Page added on February 17, 2007
MEXICO CITY – When an al-Qaida faction this week urged militants to attack U.S. oil suppliers in Mexico, Canada and Venezuela, it was a recognition of the powerful world role played by Petroleos Mexicanos, the Mexican oil monopoly.
Government-owned Pemex is the United States’ second-largest supplier of petroleum after Canada and ranks No. 6 among the world’s biggest oil exporters. The threat by al-Qaida in the Arabian Peninsula prompted the Mexican government to send troops to bolster security at pipelines and refineries on Friday.
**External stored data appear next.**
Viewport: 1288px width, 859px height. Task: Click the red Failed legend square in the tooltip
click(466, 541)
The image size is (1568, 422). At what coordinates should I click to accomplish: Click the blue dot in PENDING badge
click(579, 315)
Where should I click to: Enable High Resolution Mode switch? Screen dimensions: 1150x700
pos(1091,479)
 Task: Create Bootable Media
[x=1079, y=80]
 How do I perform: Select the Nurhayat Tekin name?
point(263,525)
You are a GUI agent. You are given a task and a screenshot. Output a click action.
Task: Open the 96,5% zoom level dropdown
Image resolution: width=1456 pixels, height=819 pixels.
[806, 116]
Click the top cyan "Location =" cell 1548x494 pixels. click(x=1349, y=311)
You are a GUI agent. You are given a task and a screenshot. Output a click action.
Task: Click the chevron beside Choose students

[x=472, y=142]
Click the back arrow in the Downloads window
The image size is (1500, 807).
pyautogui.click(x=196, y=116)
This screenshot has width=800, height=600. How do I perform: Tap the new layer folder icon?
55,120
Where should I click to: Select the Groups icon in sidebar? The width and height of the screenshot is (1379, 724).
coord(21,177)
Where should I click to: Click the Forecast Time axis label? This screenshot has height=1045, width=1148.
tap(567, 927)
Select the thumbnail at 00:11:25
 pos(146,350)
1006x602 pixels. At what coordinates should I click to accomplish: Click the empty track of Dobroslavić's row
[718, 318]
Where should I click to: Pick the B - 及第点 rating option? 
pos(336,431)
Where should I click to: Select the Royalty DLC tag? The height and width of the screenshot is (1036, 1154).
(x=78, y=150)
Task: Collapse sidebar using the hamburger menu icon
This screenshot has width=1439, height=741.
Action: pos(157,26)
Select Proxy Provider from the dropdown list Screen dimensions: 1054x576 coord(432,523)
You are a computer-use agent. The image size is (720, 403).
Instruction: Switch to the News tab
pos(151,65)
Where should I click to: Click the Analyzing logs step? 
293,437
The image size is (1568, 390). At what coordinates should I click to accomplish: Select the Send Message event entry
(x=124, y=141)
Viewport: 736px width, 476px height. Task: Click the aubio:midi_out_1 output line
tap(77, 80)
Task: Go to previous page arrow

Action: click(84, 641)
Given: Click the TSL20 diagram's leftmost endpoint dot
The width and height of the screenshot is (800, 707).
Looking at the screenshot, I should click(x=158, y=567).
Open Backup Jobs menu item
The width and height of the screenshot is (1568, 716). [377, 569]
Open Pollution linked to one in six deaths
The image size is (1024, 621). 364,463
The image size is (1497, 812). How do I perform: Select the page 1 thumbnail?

In the long term, Pemex has other problems. The company’s main Cantarell oil field in southern Mexico is drying up. There is not enough money to tap deeper reserves in the Gulf of Mexico, and much of the company’s machinery is out of date. Pemex can’t even refine enough gasoline to meet its national demand, forcing Mexico to send its oil to foreign refineries, then re-import the finished fuel.
Compounding Pemex’s problems is the Mexican government’s addiction to the billions of dollars generated by oil sales. Pemex accounts for 40 percent of the federal government’s total income. Change has been made more difficult because of Pemex’s all-encompassing social welfare system and a nationalism that keeps foreign investment out.